Early homesteader and writer

Anna Wolfrom (ca. 1872–July 12, 1950) was a pioneer homesteader, teacher, writer, and businesswoman in Estes Park, Colorado. She was an alumnus of Columbia University and Oxford University. She also spent summers and studied in Paris. Her published works include Sacajawea, the Indian princess. She established five businesses in and around Estes Park and another in New Orleans, Louisiana. She was the "first successful female entrepreneur in the Estes Park area." Her success inspired five women to homestead in or near Estes Park by 1917.
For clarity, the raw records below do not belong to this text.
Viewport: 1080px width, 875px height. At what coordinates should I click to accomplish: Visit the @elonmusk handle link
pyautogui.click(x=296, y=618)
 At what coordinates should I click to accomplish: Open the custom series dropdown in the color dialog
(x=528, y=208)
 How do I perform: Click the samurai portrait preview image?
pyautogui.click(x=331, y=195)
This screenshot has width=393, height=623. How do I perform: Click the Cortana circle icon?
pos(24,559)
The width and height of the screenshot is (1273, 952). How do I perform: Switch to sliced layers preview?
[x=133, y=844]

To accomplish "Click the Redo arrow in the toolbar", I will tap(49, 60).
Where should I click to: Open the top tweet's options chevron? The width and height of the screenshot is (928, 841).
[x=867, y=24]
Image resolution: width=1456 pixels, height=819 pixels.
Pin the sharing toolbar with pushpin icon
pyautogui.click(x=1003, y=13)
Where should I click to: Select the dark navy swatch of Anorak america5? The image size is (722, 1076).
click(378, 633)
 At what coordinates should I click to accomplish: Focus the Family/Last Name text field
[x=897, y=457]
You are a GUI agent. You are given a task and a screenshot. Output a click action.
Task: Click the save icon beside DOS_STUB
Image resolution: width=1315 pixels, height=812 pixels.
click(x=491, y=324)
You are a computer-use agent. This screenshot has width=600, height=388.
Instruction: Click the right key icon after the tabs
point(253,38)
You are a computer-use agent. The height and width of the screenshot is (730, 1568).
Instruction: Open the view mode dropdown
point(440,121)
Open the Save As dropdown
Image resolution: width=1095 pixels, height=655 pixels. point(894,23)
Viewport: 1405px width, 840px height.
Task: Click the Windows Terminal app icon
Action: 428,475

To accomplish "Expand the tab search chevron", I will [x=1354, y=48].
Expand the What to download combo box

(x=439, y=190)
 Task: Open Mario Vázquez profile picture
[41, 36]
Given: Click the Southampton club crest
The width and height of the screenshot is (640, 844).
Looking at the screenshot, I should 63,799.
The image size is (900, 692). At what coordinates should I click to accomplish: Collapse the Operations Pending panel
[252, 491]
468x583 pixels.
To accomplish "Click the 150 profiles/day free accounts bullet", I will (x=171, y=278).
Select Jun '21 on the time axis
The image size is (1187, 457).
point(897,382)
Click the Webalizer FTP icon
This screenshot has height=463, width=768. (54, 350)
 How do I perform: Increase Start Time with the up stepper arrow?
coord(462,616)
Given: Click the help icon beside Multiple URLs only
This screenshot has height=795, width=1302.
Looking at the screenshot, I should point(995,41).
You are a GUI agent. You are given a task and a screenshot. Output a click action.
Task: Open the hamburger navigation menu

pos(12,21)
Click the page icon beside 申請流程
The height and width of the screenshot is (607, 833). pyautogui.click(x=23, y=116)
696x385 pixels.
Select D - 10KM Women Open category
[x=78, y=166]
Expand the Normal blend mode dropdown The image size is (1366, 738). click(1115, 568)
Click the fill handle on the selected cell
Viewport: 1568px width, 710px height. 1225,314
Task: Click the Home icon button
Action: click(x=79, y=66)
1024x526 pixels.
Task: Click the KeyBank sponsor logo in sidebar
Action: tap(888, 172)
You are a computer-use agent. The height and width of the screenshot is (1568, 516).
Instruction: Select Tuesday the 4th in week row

==Early life and education==
The daughter of Louis and Anne Wolfrom, Anna was born about 1872 in Massachusetts and was raised in Kansas City, Missouri. Both of her parents were immigrants. Her father was born in Germany, and her mother in Ireland.
Her siblings included her older brother Philip (who was not alive at the time of her death), James R. Wolfrom and her half-siblings Louis Wolfrom, Clara Wolfrom, and Mary Wolfrom Murray.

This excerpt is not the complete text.